Posing and mirrors is a part of this admiring oneself.

WinterDeWinter · 09/04/2024 17:46

I agree with @SoundTheSirens that there are often strongly misogynist roots to this fetish: the men who are into it are primarily motivated by a desire to be humiliated, and they see being a woman as the most humiliating state.

It's also fundamentally narcissistic in that it is focused on the self as erotic object. In my observation, the narcissistic personality disorder traits grow as the fetish itself grows.

You're probably aware that there is a dominant online culture which says that he is really a woman - I think you should assume that he will find this culture and understand the advantages to his ego of declaring that this is gender dysphoria rather than misogynist fetish.

This is usually the point at which those women unfortunate enough to be tied to these men, by finances, children etc, start to feel the full explosion of narcissistic behaviours. By the end of it you will be broken, a shell, and I strongly advise you to get out now.

mathanxiety · 09/04/2024 18:05

You are under no obligation to have this in your life if you don't want it there.

If it alters the way you see your husband and your relationship is affected, then you are perfectly justified in creating an alternative life for yourself, and letting him get on with his.

Don't stay and be miserable with a man who has become a stranger to you. You don't have to accept this unfamiliar version of him and soldier on.

mathanxiety · 09/04/2024 18:06

WinterDeWinter · 09/04/2024 17:46

I agree with @SoundTheSirens that there are often strongly misogynist roots to this fetish: the men who are into it are primarily motivated by a desire to be humiliated, and they see being a woman as the most humiliating state.

It's also fundamentally narcissistic in that it is focused on the self as erotic object. In my observation, the narcissistic personality disorder traits grow as the fetish itself grows.

You're probably aware that there is a dominant online culture which says that he is really a woman - I think you should assume that he will find this culture and understand the advantages to his ego of declaring that this is gender dysphoria rather than misogynist fetish.

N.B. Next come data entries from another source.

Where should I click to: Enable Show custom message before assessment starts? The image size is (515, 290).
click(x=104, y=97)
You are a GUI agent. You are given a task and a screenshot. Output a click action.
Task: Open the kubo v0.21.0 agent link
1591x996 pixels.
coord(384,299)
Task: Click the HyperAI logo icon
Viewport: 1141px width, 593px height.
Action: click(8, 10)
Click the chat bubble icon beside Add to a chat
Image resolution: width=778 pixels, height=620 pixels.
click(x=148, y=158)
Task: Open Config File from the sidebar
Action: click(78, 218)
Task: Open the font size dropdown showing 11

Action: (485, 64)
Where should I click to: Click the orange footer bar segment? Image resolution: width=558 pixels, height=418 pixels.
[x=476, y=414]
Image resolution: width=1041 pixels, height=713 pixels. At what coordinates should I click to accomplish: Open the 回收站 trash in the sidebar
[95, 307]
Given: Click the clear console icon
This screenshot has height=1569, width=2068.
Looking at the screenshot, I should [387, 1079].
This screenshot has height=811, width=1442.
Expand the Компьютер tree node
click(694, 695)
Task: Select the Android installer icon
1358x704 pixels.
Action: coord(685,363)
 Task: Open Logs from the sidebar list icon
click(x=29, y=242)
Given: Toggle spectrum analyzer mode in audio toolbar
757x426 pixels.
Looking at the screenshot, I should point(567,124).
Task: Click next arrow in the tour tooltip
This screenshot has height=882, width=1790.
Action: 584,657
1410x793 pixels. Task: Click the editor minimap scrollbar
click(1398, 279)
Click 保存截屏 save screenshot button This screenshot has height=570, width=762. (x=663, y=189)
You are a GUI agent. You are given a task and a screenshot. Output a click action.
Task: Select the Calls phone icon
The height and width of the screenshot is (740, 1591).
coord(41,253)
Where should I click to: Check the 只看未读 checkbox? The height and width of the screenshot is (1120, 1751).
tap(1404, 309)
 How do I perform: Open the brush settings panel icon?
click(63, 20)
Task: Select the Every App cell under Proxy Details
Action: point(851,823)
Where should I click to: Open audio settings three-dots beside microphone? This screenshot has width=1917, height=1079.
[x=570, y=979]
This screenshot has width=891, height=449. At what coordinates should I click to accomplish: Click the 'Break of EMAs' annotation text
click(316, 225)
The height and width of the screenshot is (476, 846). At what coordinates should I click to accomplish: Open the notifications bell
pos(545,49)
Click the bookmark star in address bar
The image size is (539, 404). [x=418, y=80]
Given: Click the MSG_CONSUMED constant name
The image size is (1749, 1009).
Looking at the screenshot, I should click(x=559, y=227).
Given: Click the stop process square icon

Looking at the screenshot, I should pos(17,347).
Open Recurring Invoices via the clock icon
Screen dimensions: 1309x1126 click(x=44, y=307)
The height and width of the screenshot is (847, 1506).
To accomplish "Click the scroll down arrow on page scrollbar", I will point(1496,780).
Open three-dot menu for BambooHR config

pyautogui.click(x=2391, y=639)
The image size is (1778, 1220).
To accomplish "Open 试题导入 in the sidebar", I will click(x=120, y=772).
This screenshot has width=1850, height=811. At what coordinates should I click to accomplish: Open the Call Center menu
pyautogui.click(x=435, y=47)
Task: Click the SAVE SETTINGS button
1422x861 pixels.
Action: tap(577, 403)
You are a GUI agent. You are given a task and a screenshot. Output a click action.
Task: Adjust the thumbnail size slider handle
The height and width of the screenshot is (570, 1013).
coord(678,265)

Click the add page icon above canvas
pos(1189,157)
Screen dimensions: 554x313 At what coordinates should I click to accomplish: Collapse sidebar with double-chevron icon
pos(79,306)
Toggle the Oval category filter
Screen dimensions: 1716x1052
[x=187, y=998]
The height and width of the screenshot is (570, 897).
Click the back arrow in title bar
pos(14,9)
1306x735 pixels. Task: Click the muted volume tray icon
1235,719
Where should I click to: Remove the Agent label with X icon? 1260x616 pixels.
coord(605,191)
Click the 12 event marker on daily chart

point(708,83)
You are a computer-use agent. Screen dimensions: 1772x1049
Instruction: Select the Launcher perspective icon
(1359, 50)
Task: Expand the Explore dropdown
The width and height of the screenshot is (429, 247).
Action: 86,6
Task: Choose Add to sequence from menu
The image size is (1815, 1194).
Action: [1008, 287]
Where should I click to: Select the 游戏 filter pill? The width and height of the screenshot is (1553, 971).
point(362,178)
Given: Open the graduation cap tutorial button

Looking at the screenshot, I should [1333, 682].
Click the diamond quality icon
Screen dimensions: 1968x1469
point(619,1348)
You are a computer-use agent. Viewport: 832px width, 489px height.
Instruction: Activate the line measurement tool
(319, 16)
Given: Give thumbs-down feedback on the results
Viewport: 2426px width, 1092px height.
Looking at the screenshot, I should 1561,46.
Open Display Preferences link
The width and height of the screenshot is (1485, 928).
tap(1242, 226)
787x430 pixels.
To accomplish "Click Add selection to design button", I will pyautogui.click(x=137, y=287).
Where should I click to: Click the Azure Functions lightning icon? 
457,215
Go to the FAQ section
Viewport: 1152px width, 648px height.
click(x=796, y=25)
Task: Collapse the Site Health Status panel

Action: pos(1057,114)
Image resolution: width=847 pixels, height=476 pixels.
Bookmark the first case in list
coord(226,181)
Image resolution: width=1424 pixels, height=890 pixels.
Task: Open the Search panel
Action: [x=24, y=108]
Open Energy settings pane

This is usually the point at which those women unfortunate enough to be tied to these men, by finances, children etc, start to feel the full explosion of narcissistic behaviours. By the end of it you will be broken, a shell, and I strongly advise you to get out now.

Edited

Agree with all of this.

Desecratedcoconut · 09/04/2024 18:11

Why would you have to get over it? I wouldn't be able to. I'd call it a day.